La fine del viaggio e l’elogio del furgone

Buongiorno, sono Ciccio e mi sono appena svegliato, ho le cispe agli occhi e un basso prurito. Il corpo chiede acqua dolce da assumere per via orale, e così sia. Il sonno è stato breve ma ristoratore ed è un selvaggio piacere guardare la scogliera brulla strapazzata dall’onde, così via le mutande e il tuffo. Aspetto gli altri di ritorno da una passeggiata, appeso a un’amaca, cercando di bersagliare lontane lucertole con vicine pigne. Smontato l’accampamento mi tocca di recuperare il furgone, che oggi è il mio turno di guida.

Impreco silenziosamente lungo il sentiero in salita con uno zaino in spalla e una coppa traballante di avanzi di cena incastrati male. Sudo. Il furgone, la comparsa del nostro viaggio, una presenza discreta, il nostro mulo a motore diesel. No, dico, cosa sarebbe stato il nostro viaggio senza il furgone, eh? Ci vedete a noi sulla salita per Marina Serra con zaino in spalla, pentole sottobraccio, tende sul portapacchi attaccate alla meno peggio, pallone da beach tra le cosce, buste della spesa tra i denti, eh? Ci avete visti così? No.

Appunto. Per questo bisogna parlare anche del furgone, del nostro mezzo di semplificazione, un po’ per dovere di cronaca e un po’ anche perché oggi è lui il mio compagno di viaggio (insieme alla pigra Isabella, che di voglia di pedalare ne ha avuta proprio poca). Un mezzo austero, grigio come un funzionario, decorato con il simpatico logo di Salento Bici Tour. Metri cubi di spazio protetto ambulanti su ruote di gomma, più un confortevole abitacolo che può ospitare legalmente 3 persone.

Il furgone ha partorito le biciclette alla partenza, ha ospitato quelle ferite dal cammino, ha seguito i ciclisti da una strada tutta sua, incrociando a volte il loro cammino e regalando generosamente in questi fugaci incontri angurie, meloni, albicocche e pesche. Presenza discreta, dicevamo, come il migliore degli amici, e non ha tradito mai.

Se c’è un odore che ricorderò di questo viaggio non è quello del timo selvatico della Palascìa, del lentisco di Porto Selvaggio, dei fioroni di Felline, no! Già sentiti, quelli, nessuna sorpresa. Sarà quello del vano di carico del furgone l’odore che porterò nel cuore per il resto dei miei giorni. Sarà quell’odissea di afrori e profumi, di marcio e di fruttato, sarà quel flusso cangiante di giorno in giorno, di ora in ora, il mio specchio olfattivo del nostro viaggio. Alla partenza profumava di detersivo, di vestitini lavati e stirati a Milano o a Roma.

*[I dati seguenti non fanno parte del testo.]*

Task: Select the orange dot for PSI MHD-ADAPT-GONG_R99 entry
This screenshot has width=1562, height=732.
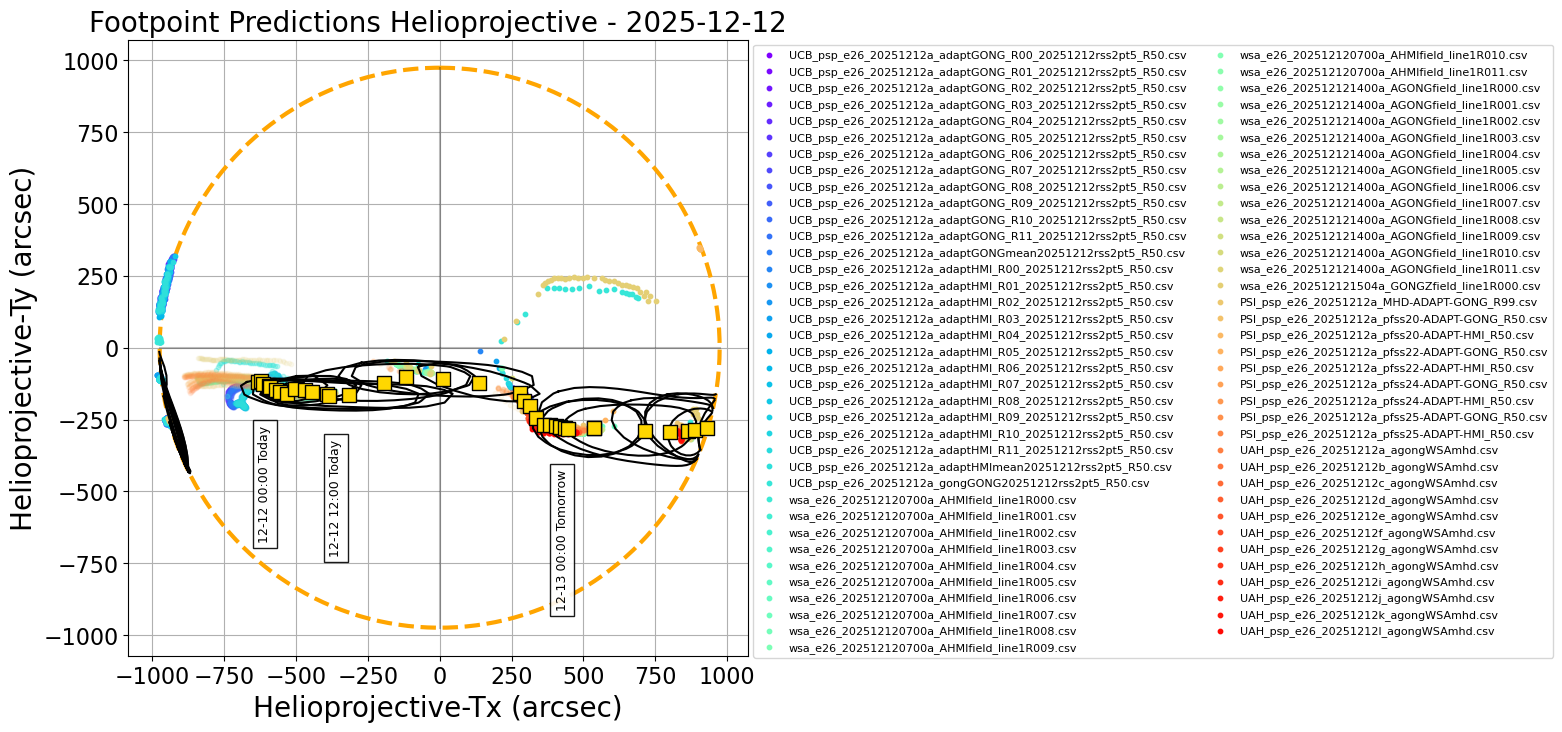Action: [x=1222, y=302]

Due bici sul lato sinistro, bagagli accatastati con cura e meticolosa precisione. Un bijoux. Ma il viaggio è andato avanti, la sudorazione è aumentata, i vestitini puliti sono diventati sporchi, qualche pomodoro è andato a male, qualcuno ha dimenticato due bucce di melone, le lumache da me cucinate hanno subito strani processi di fermentazione in pentola, gli zaini sono aperti e la roba sparpagliata, il cappello è sepolto nell’angolo più irraggiungibile, l’origano disseminato, pure l’olio è caduto, cristo!

Così, strada facendo, l’ordine immacolato del primo giorno è andato perduto per sempre, lasciando spazio ad un caos più caldo e confidenziale. Così, strada facendo, l’odore immacolato del primo giorno è andato perduto per sempre, lasciando spazio a quel che ognuno di noi ha raccolto e ha rilasciato durante il viaggio, acquisti e secrezioni. E il furgone ha magistralmente condensato, con l’aiuto del sole, le nostre anime diverse, riflesse in ciò di cui singolarmente odoravamo, in una sola cosa . La nostra sintesi perfetta, diversa ogni giorno, è stata lì, in quel soffio caldo che ogni sera all’apertura del portello ci rivelava silenziosamente che cosa eravamo diventati.